* _Task objective_
Format the material below as a JSON list of strings with one string per line, skipping blank lines. Leave the pictures out.

* _Stored data_
start

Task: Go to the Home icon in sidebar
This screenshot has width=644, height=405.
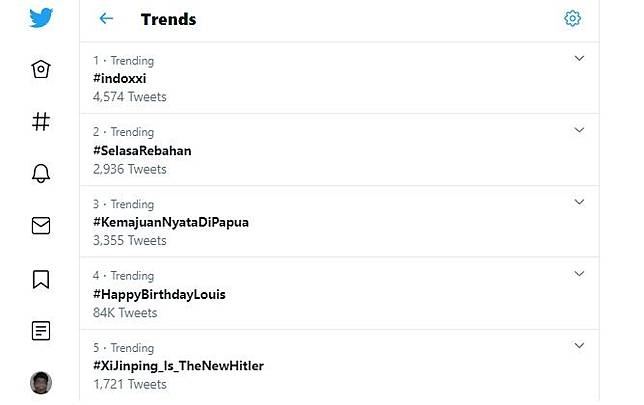Action: [41, 69]
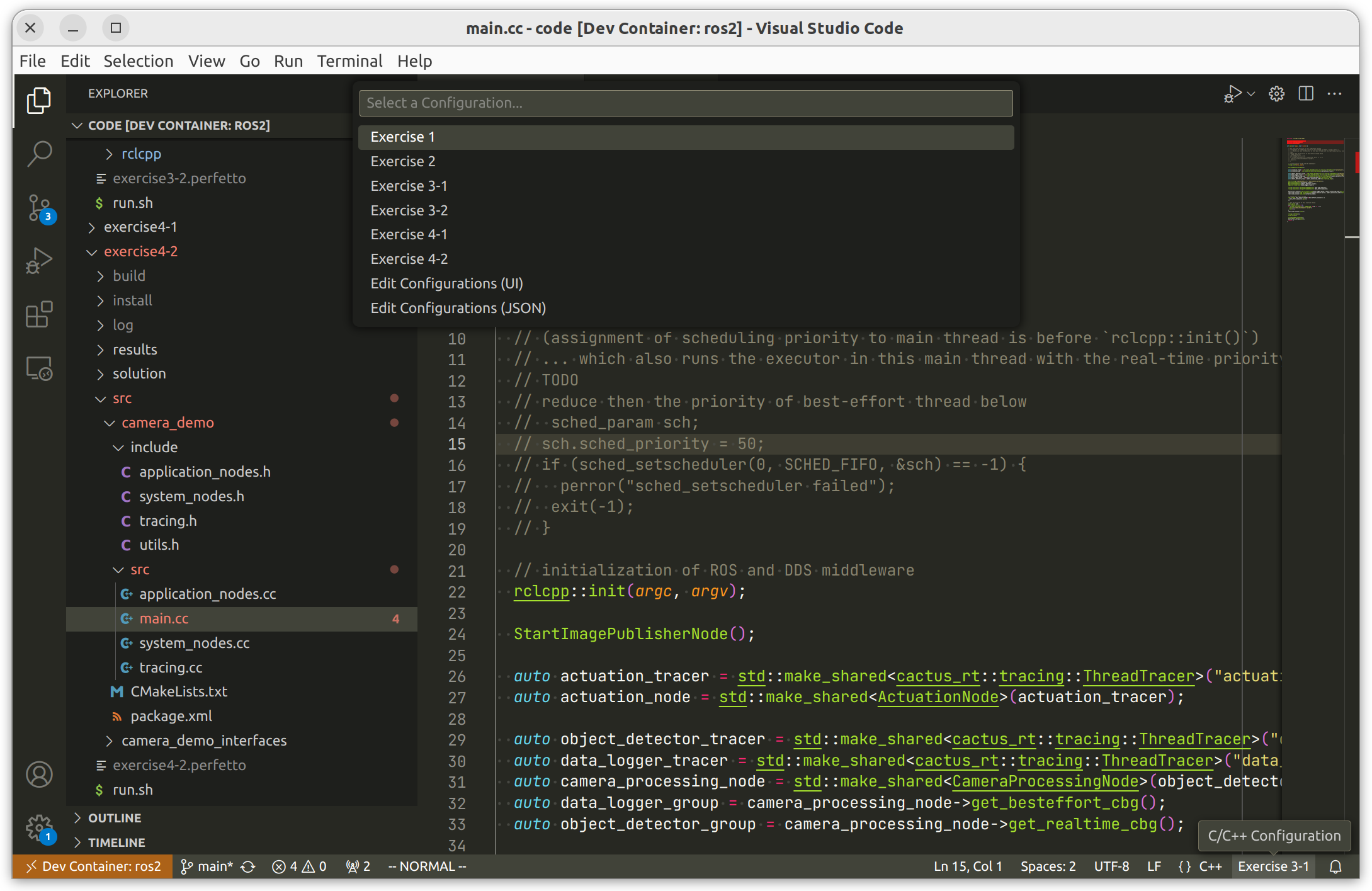This screenshot has width=1372, height=891.
Task: Click the editor minimap code preview
Action: 1314,183
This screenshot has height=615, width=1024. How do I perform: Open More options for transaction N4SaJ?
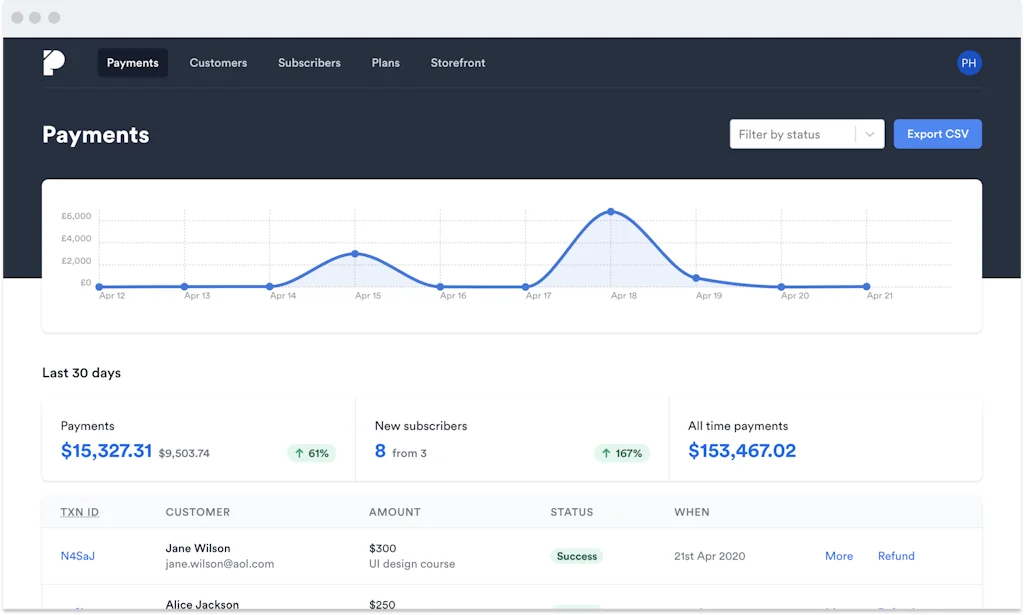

end

* _Answer to the exercise_
[
  "Task: Go to the Home icon in sidebar",
  "This screenshot has width=644, height=405.",
  "Action: [41, 69]",
  "This screenshot has width=1372, height=891.",
  "Task: Click the editor minimap code preview",
  "Action: 1314,183",
  "This screenshot has height=615, width=1024. How do I perform: Open More options for transaction N4SaJ?"
]